▸ Trecho do documento:
Fabricio da Mata Corrêa
Muito embora tal colocação possa hoje parecer divorciada da realidade,
principalmente pela nova importância que fora dada aos crimes que antigamente
eram classificados como contra os costumes, mas que hoje graças à nova ótica
constitucional, são chamados de crimes contra a dignidade sexual, pautando-se
fortemente na dignidade da pessoa humana.
A discussão que ora se inicia é justamente porque até pouco tempo atrás,
ainda se tinha elencado como dentre as causas extintivas de punibilidade, o
casamento entre agressor e vítima de crimes sexuais. Na verdade essa era uma
triste realidade que até pouco tempo ainda estava em vigor, mas que com a
revogação outras discussões surgiram. E isso estaremos vendo de forma bem
simplificada.
Doravante, para entender o motivo de tal vênia legislativa é necessário
que se volte no tempo, mais especificamente para a década de 40 (1940), ano em
que se promulgou por meio de decreto lei nosso atual Código Penal. Sob o manto
de uma sociedade extremamente patriarcal a mulher que nada mais era do que um
objeto ou propriedade tanto do pai como do marido, não recebeu por parte da
legislação o devido cuidado, e tampouco o merecido respeito, principalmente no
que tangia à sua vontade sexual.
Até porque não era esse o bem jurídico a ser tutelado, mas tão somente a
preservação de um modelo moral de sociedade que pouco se falava em sexo. Tanto
que os tipos penais visavam tão somente fazer com que os costumes daquela
sociedade, ou seja, aquilo que naquela época era tido como moralmente correto,
não fossem violados, como por exemplo: sexo antes do casamento; casar-se já
estando a mulher deflorada ou então grávida, enfim eram aspectos não ligados à
vontade da mulher ou se ela consentiu ou não para o ato, mas sim para as consequências
morais que essa prática traria para sociedade.
E pensando justamente em toda essa repercussão social, foi que o
legislador da época julgou por bem desenvolver um meio ou um caminho que
visasse, não propriamente desfazer, mas pelo menos encobrir as marcas deixadas.

▸ Tarefa proposta 1: De acordo com o trecho do documento, em que ano foi promulgado o atual Código Penal?
▸ Tarefa proposta 2: Transcreva do trecho do documento a passagem entre "Fabricio da Mata" e "da pessoa humana.", inclusive.

▸ Linhas de dados:
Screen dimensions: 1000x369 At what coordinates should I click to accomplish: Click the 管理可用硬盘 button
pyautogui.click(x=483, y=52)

▸ Resultado 1: Em 1940, por meio de decreto-lei.

▸ Resultado 2:
Fabricio da Mata Corrêa
Muito embora tal colocação possa hoje parecer divorciada da realidade,
principalmente pela nova importância que fora dada aos crimes que antigamente
eram classificados como contra os costumes, mas que hoje graças à nova ótica
constitucional, são chamados de crimes contra a dignidade sexual, pautando-se
fortemente na dignidade da pessoa humana.